Hit play on the video above, grab some kettlebells (one pair, one single bell for swings), and set a timer for five minutes to join him. Here’s an overview of the fast-and-furious sequence. (Be sure to watch the video for specifics on how to do each exercise.)
Round 1: 15 Thrusters and 15 Swings, EMOM
Grab two kettlebells and start by holding them shoulder height with the elbows on your rib cage. Stay grounded by pushing your feet into the floor. After you’ve done 15 reps, it’s onto kettlebell swings. Be sure to squeeze your glutes at the top for all 15 reps. Once you’re done, you get to rest for the remainder of the minute.
Round 2: 15 Thrusters and 15 Swings, EMOM
Back at it. You’re pushing vertically on the thrusters and horizontally with the swings. “[You’re] moving in different planes and being strong in different directions on these moves,” says Washington of these two complementary exercises.
Round 3: 8 Thrusters and 8 Swings
For this portion of the workout, complete eight thrusters and eight kettlebell swings in 30 seconds. Do this for three rounds. If you can’t hit eight reps for each of these moves, don’t sweat it. Try doing five or six reps of each instead.
Round 4: 30-Second AMRAPs
For the last minute, Washington has Williams do as many reps as possible
(AMRAP) for both thrusters and swing, devoting 30 seconds of time to each exercise without pause. And… exhale.

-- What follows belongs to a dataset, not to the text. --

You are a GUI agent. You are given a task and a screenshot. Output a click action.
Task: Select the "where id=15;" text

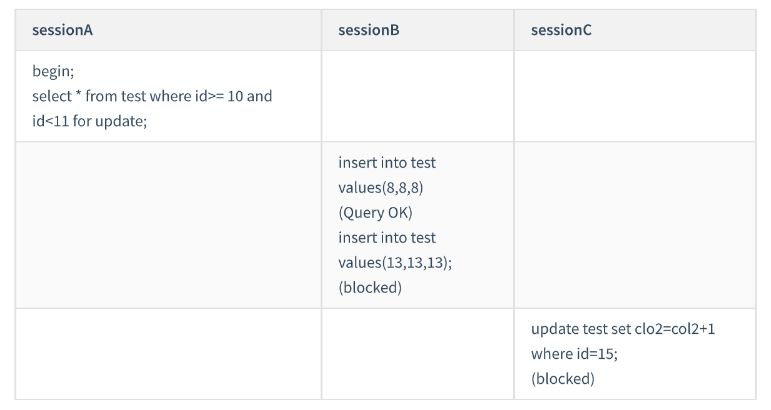(573, 353)
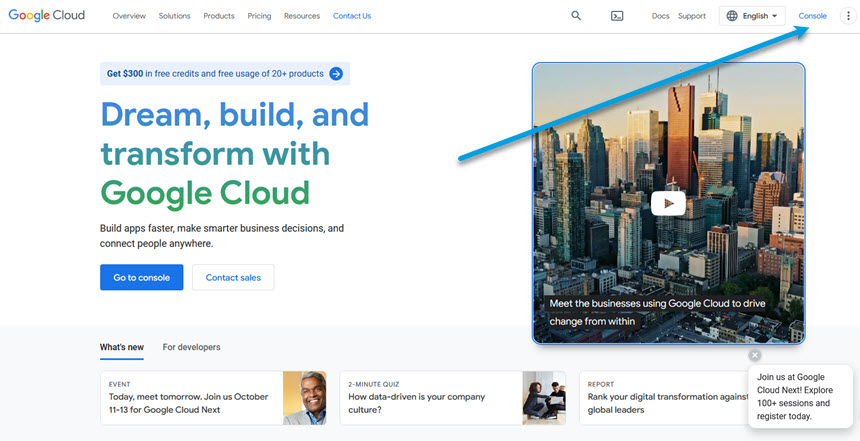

Some parting words from our fatigued fitness editor: “That was five minutes of hell… So, I think I learned a valuable lesson today and that is do not overestimate how much you think you can do,” says Williams. “And when you get to the point in your workout [and] you feel your form starting to go, remember that there’s a difference between pushing yourself to the limit and pushing yourself too far.”